Méditation du jour
- 3 février
La pierre de touche à deux faces ”

Le Chrétien véritable,

c’est Jésus-Christ faisant participer un homme à Sa grâce

et à Ses vertus :

c’est Jésus-Christ doux et humble

dans un homme doux et humble.

« Apprenez de Moi que Je suis doux

« et humble de cœur »,

nous dit-Il.

Sommes-nous doux de cœur ?

Sommes-nous humbles de cœur ?

Voilà la pierre de touche à deux faces :

la face de dessous, c’est l’humilité ;

la face de dessus, c’est la douceur

que Jésus-Christ met en première ligne,

parce qu’elle est plus parfaite encore,

plus difficile,

plus céleste,

plus sainte,

plus divine s’il se peut.

Quand on y réfléchit bien,

ce qu’il y a de plus difficile

et de plus parfait,

c’est la douceur.

La patience qui, selon saint Jacques, atteint la perfection,

qu’est-ce après tout que la douceur

dans la souffrance ?

La ressemblance avec Jésus-Christ doux et humble de cœur,

voilà le miroir qui ne trompe pas.

Regardons-nous-y avec les yeux d’une conscience

droite

et sincère.


(Mgr de Ségur)


Mardi 15 septembre 2026
Les Sept Douleurs de la

Bienheureuse Vierge Marie
2e classe

Temps après la Pentecôte



Oraison - collecte
Ô Dieu, dans la Passion duquel, suivant la prophétie de Siméon, un glaive de douleur a percé le cœur très doux de la glorieuse Vierge Marie, Votre Mère, faites, dans Votre miséricorde, que célébrant avec respect le souvenir de ses douleurs, nous recueillions les heureux fruits de Votre Passion. Vous qui vivez et régnez avec Dieu le Père dans l’unité du Saint-Esprit, Dieu dans tous les siècles des siècles. Ainsi soit-il.

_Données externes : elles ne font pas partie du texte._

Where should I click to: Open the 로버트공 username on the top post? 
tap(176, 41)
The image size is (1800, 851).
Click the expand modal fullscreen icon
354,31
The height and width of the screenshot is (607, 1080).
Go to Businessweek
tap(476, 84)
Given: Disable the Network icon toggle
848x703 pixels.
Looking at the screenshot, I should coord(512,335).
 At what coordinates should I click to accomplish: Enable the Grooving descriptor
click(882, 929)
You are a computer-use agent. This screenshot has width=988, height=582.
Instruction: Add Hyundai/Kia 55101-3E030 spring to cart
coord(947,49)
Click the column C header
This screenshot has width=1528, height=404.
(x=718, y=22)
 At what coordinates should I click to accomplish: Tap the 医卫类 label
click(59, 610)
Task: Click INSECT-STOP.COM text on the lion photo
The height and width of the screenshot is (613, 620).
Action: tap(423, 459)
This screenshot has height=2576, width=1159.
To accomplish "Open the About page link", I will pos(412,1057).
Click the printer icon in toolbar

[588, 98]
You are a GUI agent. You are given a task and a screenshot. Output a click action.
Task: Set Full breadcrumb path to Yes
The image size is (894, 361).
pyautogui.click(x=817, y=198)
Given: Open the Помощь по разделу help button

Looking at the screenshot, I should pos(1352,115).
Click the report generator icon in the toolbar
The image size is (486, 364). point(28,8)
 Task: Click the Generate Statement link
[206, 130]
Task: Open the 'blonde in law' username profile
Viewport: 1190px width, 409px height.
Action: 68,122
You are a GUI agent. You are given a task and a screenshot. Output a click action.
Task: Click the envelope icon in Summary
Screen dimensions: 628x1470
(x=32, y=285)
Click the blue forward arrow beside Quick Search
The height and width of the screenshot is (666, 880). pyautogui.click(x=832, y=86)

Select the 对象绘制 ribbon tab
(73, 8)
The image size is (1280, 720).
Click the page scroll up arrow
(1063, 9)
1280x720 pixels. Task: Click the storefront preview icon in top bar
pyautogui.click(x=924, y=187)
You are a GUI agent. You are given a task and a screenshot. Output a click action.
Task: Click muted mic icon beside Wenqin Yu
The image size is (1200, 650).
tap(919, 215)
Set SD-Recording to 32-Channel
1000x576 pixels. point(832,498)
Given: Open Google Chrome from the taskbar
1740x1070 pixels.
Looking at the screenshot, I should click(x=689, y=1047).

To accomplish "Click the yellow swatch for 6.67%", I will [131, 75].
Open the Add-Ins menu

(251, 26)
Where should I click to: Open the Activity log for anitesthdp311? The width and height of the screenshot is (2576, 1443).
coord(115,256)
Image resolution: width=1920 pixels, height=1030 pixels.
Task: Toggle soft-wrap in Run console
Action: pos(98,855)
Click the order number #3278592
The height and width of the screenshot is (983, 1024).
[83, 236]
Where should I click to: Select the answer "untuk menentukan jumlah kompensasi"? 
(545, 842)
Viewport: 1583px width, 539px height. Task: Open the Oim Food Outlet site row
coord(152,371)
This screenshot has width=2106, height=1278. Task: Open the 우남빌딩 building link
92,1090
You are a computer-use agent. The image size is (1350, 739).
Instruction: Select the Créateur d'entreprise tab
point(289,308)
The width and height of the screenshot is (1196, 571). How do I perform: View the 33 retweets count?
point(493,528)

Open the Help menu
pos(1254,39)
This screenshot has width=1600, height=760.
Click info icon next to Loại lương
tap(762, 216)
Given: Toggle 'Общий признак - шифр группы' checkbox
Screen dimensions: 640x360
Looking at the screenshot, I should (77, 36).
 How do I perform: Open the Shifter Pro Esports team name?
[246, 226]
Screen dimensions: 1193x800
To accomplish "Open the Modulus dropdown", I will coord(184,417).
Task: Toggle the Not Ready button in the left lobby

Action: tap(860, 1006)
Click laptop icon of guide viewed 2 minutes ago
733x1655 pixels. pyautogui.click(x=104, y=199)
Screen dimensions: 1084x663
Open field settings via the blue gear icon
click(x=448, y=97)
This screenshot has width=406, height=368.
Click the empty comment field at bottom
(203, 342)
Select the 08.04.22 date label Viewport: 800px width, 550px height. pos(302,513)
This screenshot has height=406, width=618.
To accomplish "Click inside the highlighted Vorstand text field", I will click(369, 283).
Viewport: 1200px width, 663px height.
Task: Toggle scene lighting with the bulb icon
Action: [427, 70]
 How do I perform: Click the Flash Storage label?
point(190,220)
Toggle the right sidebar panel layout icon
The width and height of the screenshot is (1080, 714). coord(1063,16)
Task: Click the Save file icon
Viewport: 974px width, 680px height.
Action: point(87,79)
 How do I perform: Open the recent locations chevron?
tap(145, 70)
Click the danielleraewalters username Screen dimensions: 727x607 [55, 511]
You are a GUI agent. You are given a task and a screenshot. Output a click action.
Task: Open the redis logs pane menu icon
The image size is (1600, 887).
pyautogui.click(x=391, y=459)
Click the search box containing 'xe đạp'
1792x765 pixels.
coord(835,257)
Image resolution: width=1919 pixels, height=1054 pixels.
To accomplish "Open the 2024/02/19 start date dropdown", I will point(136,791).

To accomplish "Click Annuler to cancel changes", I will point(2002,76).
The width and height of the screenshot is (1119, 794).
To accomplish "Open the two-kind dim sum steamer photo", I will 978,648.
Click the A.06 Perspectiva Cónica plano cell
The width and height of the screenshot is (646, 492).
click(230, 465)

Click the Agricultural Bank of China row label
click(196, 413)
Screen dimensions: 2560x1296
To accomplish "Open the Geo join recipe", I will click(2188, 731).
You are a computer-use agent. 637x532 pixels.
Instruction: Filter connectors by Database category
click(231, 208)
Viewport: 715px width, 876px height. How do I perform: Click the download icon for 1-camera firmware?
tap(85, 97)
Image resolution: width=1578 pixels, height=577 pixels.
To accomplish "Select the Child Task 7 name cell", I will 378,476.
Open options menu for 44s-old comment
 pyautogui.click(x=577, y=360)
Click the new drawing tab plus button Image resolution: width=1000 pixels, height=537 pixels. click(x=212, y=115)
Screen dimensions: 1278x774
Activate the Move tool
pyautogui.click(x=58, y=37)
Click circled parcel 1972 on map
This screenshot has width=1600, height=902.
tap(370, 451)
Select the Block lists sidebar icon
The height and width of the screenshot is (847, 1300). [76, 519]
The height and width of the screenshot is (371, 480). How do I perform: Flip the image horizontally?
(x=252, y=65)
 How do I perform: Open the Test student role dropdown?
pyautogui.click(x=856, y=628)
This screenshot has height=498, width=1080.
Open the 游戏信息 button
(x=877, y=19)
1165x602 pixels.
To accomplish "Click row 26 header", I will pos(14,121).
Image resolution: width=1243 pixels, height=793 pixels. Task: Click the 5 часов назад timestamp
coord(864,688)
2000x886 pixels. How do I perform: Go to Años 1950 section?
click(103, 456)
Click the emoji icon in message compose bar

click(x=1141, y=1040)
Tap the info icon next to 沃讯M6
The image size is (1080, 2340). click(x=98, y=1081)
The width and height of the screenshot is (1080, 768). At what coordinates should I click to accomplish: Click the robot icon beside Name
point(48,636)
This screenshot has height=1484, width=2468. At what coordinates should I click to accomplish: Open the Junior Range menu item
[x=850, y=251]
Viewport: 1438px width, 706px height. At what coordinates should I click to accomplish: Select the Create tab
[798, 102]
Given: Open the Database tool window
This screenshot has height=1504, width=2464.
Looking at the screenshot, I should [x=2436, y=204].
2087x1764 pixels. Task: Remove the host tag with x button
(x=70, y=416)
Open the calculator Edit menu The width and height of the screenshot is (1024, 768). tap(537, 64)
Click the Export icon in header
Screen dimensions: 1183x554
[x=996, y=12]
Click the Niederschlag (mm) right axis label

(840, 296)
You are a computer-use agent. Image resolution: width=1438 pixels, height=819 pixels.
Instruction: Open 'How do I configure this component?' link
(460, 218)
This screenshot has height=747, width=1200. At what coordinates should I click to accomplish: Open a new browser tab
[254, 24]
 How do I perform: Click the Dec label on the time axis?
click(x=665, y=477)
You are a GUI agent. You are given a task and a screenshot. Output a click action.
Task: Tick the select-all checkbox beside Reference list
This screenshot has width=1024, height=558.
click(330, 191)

Mémoire de S. Nicomède, martyr :


Montrez-Vous favorable à Votre peuple, Seigneur, afin que, célébrant les mérites si glorieux de Votre bienheureux Martyr Nicomède, il soit toujours aidé de ses prières pour obtenir Votre miséricorde. Par Jésus-Christ Votre Fils, Notre Seigneur, qui vit et règne avec Vous dans l’unité du Saint-Esprit, Dieu dans tous les siècles des siècles.

Ainsi soit-il

Vie du Saint du jour
Marie se tenait debout au pied de la Croix où Jésus était suspendu, et, comme l’avait prédit le vieillard Siméon, un glaive de douleur transperça son âme.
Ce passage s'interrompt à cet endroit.